Oleh: Musakkir Basir (Founder Rumah Buku)
NusantaraInsight, Bulukumba — Ajakan menulis ini adalah usaha untuk mengkampanyekan gerakan Seni di Indonesia. Menjadi medium alternatif dalam menjangkau segala ketidaklogisan yang baru-baru ini terjadi pada Yos Suprapto.
Takut Lukisan
Pameran tunggal dari pelukis Yos Suprapto dibatalkan oleh Galeri Nasional. Pameran yang bertema Kebangkitan: Tanah Untuk Kedaulatan Pangan ini rencananya akan menampilkan 30 lukisan.
Namun, menjelang pembukaan kurator yang ditunjuk untuk pameran ini, Suwarno Wisetrotomo meminta pelukis Yos Suprapto untuk menurunkan lima lukisan.
Yos menolak permintaan itu karena menurutnya lima lukisan itu sangat berkaitan dengan tema pamerannya.

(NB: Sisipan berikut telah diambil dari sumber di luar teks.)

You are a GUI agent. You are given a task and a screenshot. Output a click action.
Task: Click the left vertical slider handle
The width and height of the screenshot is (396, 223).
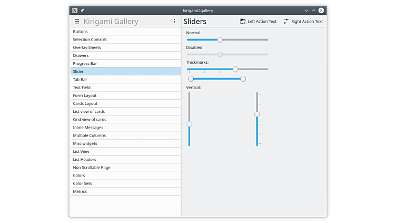click(x=189, y=124)
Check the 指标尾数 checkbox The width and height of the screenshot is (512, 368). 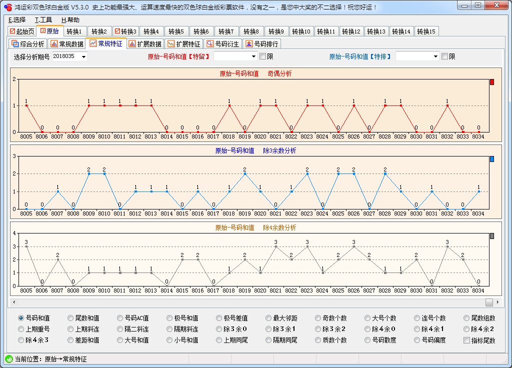point(466,340)
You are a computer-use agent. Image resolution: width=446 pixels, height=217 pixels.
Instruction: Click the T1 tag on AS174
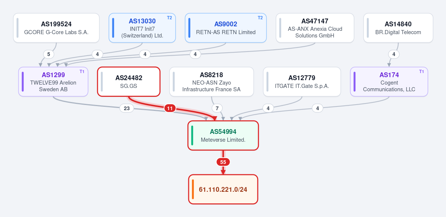421,72
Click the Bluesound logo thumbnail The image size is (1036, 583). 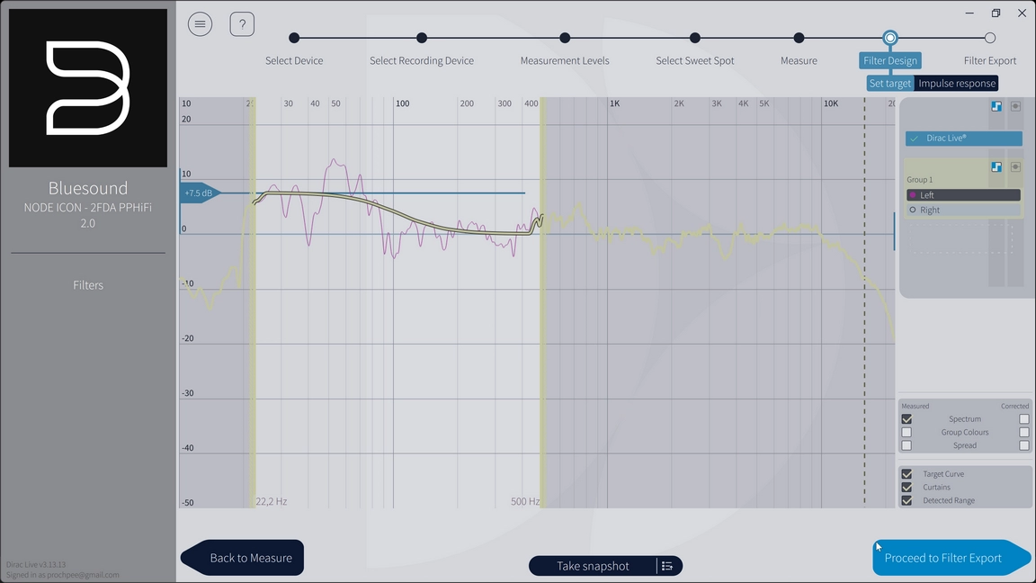point(88,88)
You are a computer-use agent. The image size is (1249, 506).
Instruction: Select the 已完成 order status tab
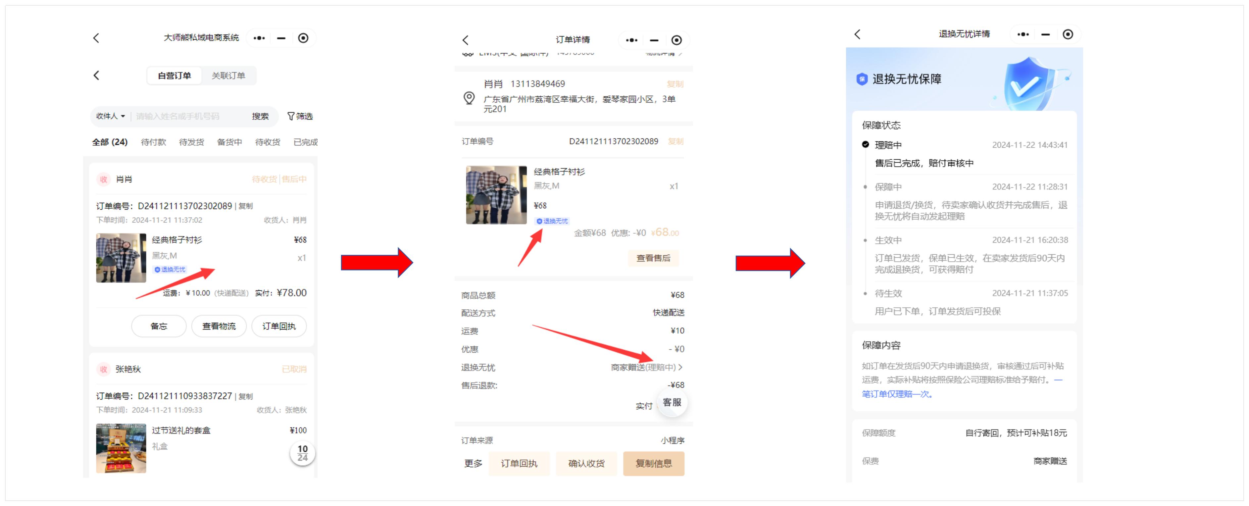[305, 142]
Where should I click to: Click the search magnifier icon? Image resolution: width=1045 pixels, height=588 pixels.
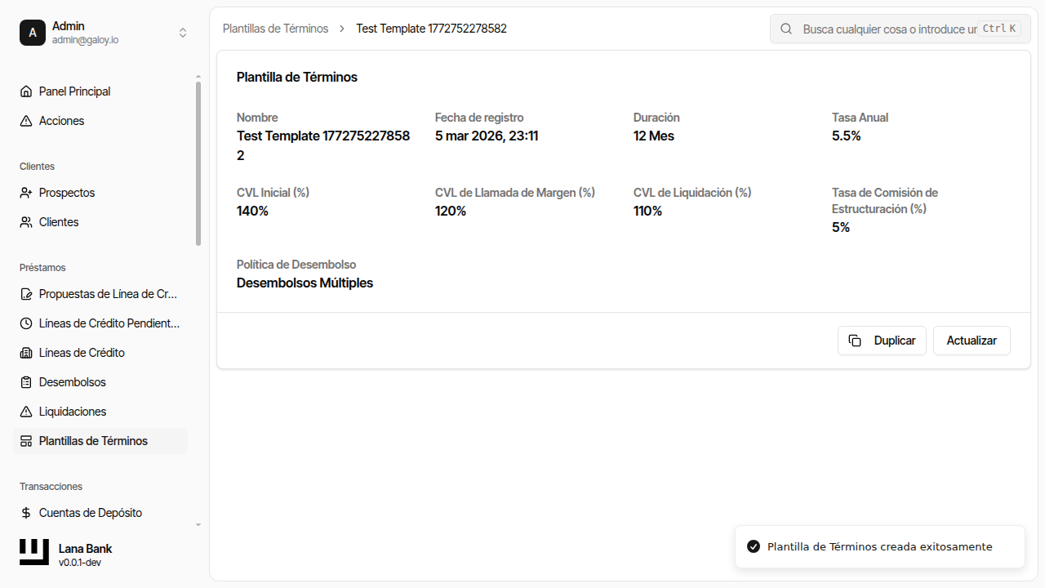(x=785, y=29)
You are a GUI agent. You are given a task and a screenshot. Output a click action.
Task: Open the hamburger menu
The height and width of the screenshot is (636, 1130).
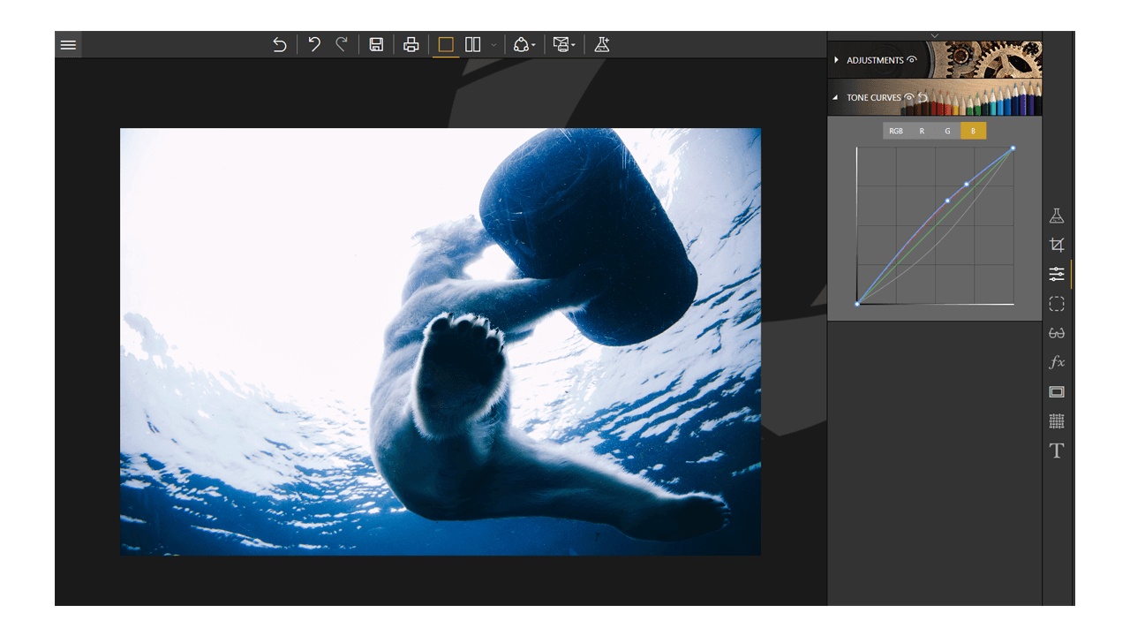coord(68,44)
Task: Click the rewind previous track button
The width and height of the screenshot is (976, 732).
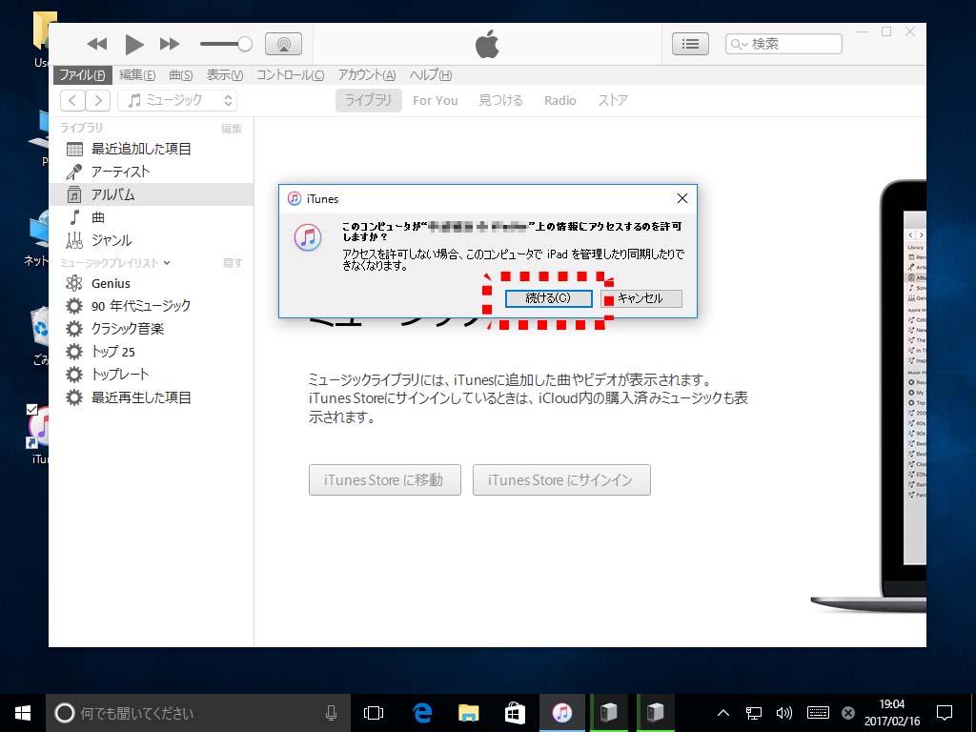Action: click(x=97, y=44)
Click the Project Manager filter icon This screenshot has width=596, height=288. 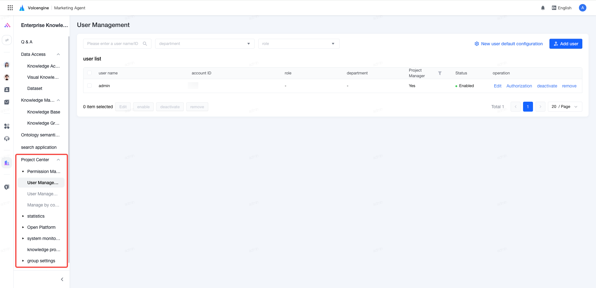(440, 73)
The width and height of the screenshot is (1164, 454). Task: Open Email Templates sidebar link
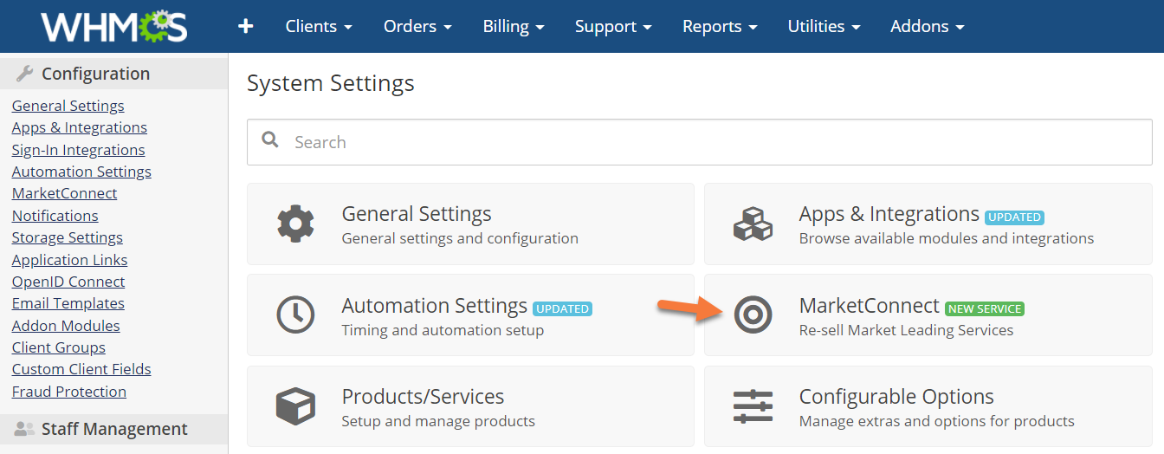(68, 303)
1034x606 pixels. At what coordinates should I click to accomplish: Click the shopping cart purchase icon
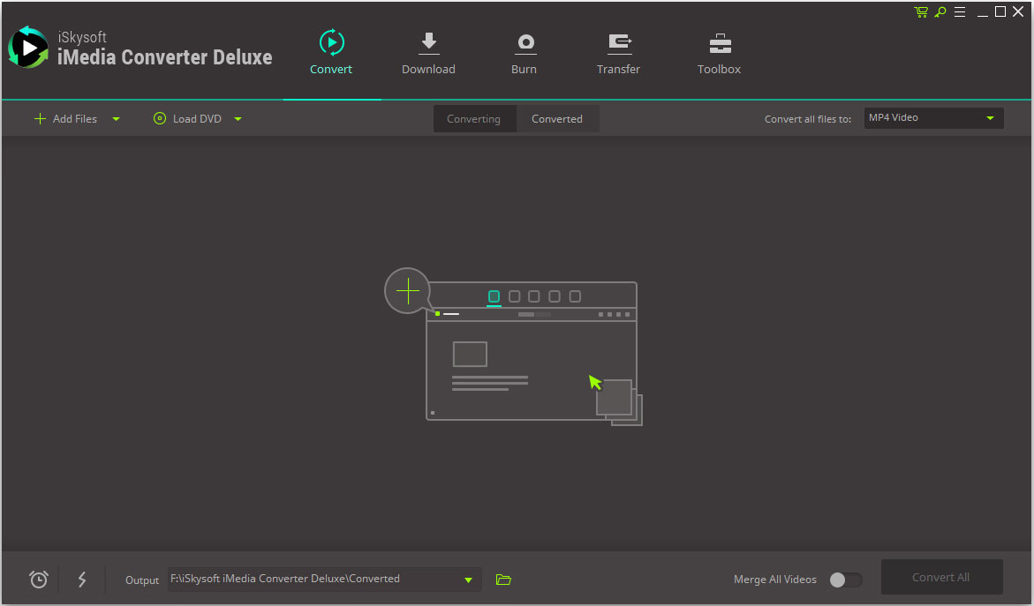coord(921,12)
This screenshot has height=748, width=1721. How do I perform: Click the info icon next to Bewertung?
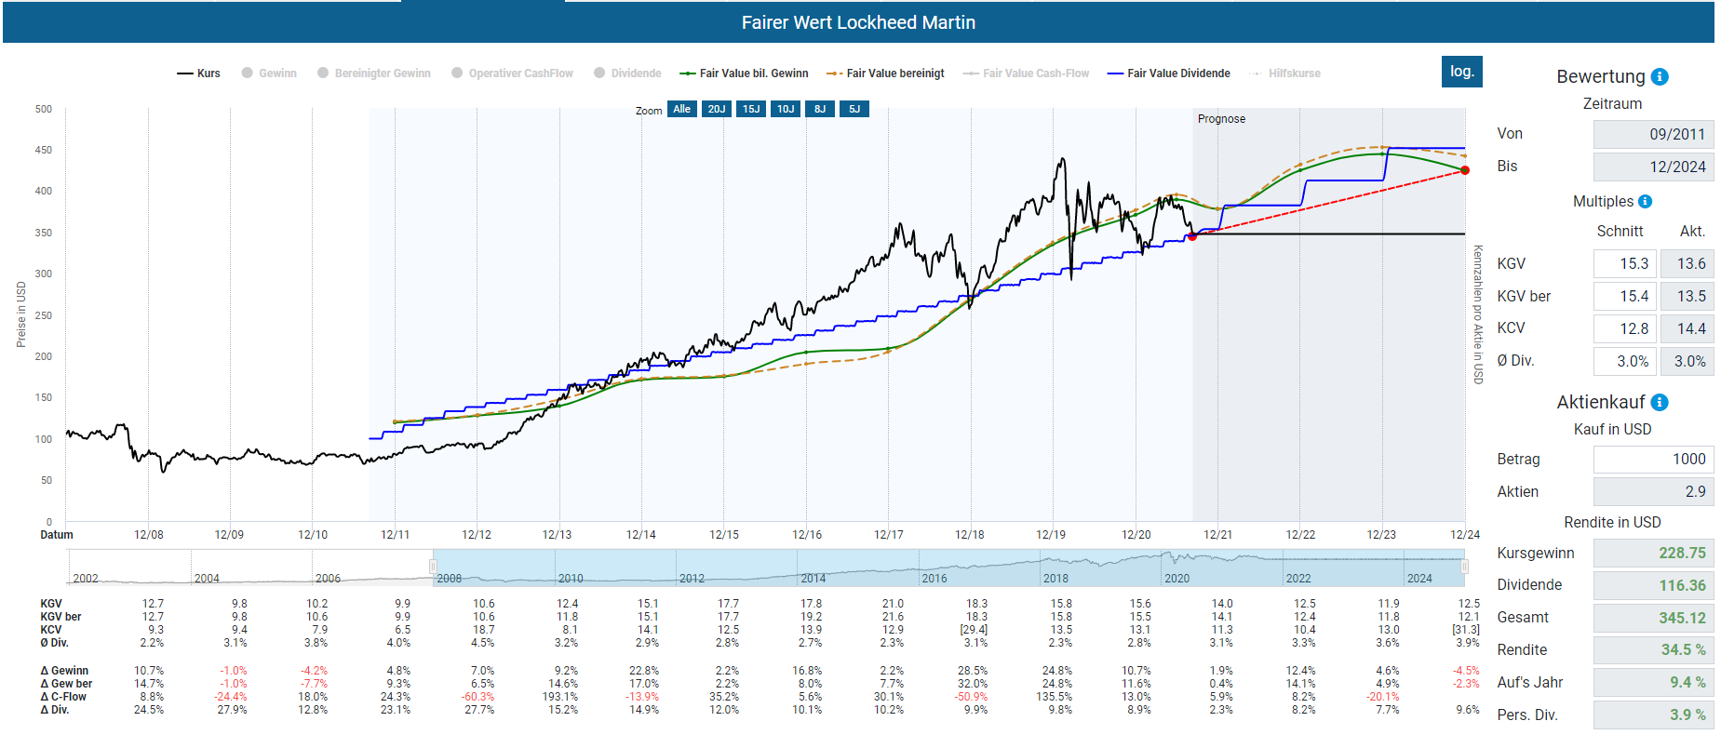(x=1660, y=77)
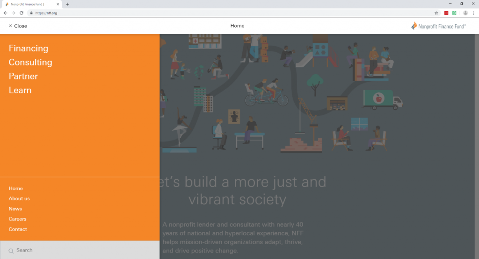Bookmark this page with the star icon
Viewport: 479px width, 259px height.
tap(436, 13)
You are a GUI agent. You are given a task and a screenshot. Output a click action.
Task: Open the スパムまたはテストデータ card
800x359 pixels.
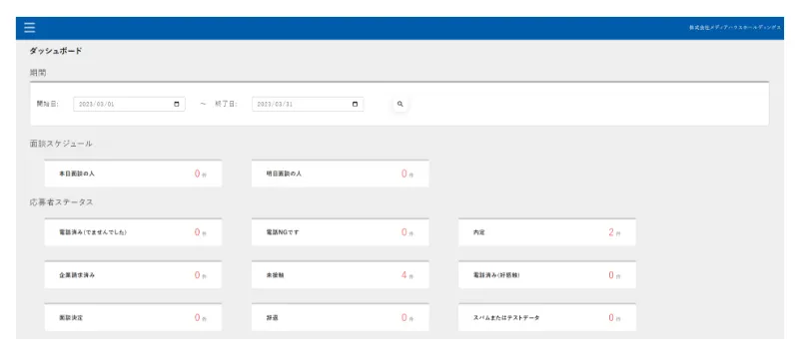[x=547, y=317]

Walaupun demikian, ia setuju untuk membungkus dua lukisan dengan kain hitam. Pihak kurator dan Galeri Nasional tidak setuju. Mereka mematikan lampu ruang pameran dan mengunci pintu.
Yos sendiri akhirnya memutuskan untuk membatalkan pameran. Ia bersiap untuk membawa pulang lukisan-lukisannya balik ke Yogyakarta, tempat ia berdomisili.
Memang ada proses yang aneh dalam proses ini. Seminim pengetahuan saya tentang seni, pihak kurator seharusnya menjadi pihak yang memilih lukisan, meletakkannya dalam konteks, dan memberi warna seluruh pameran. Setahu saya, seorang kurator adalah orang yang paling tahu tentang pelukis dan lukisannya.
Jadi aneh ketika seorang kurator meminta pelukisnya menurunkan lukisannya menjelang pameran.
Sangat mungkin bahwa kurator sendiri mengalami tekanan untuk menurunkan lukisan itu. Pameran ini seharusnya dibuka oleh Menteri Kebudayaan. Tentu saja dia batal datang dan tidak bisa dipersalahkan karena pemberedelan ini. Kan bukan dia yang melarang.
Jelas ada aroma politik yang kuat di sini. Lukisan-lukisan yang dibredel adalah lukisan yang ada gambar menyerupai Mulyono.
Sodara, pemerintah baru yang mengklaim meneruskan pemerintahan Mulyono ini, belum genap 100 hari berkuasa. Dan dalam waktu yang singkat ini sudah menampilkan watak yang sangat tidak toleran terhadap kebebasan berekspresi.
Mungkin banyak dari antara Sodara yang merasa bahwa kita sedang baik-baik saja. Bahwa kita harus memberangus ekspresi yang kita pandang memecah belah demi persatuan. Bahwa kita tidak perlu berhenti berdebat kiri kanan dan terus bekerja. Dan seterusnya, dan seterusnya.
Berharap Seni di Indonesia tidak terpenjara pada satu tafsiran tunggal. Mari kita ledakkan Seni di Indonesia untuk satu kemajuan yang merdeka.
Bagi kami di Rumah Buku, ajakan menulis ini adalah membuka ruang untuk kita berekspresi dan membentuk satu cetakan untuk menjangkau segala rupa. Semoga projek Gelar Zine ini memberi ruang pada siapa saja untuk menyampaikan perspektif masing-masing dari setiap fenomena sosial.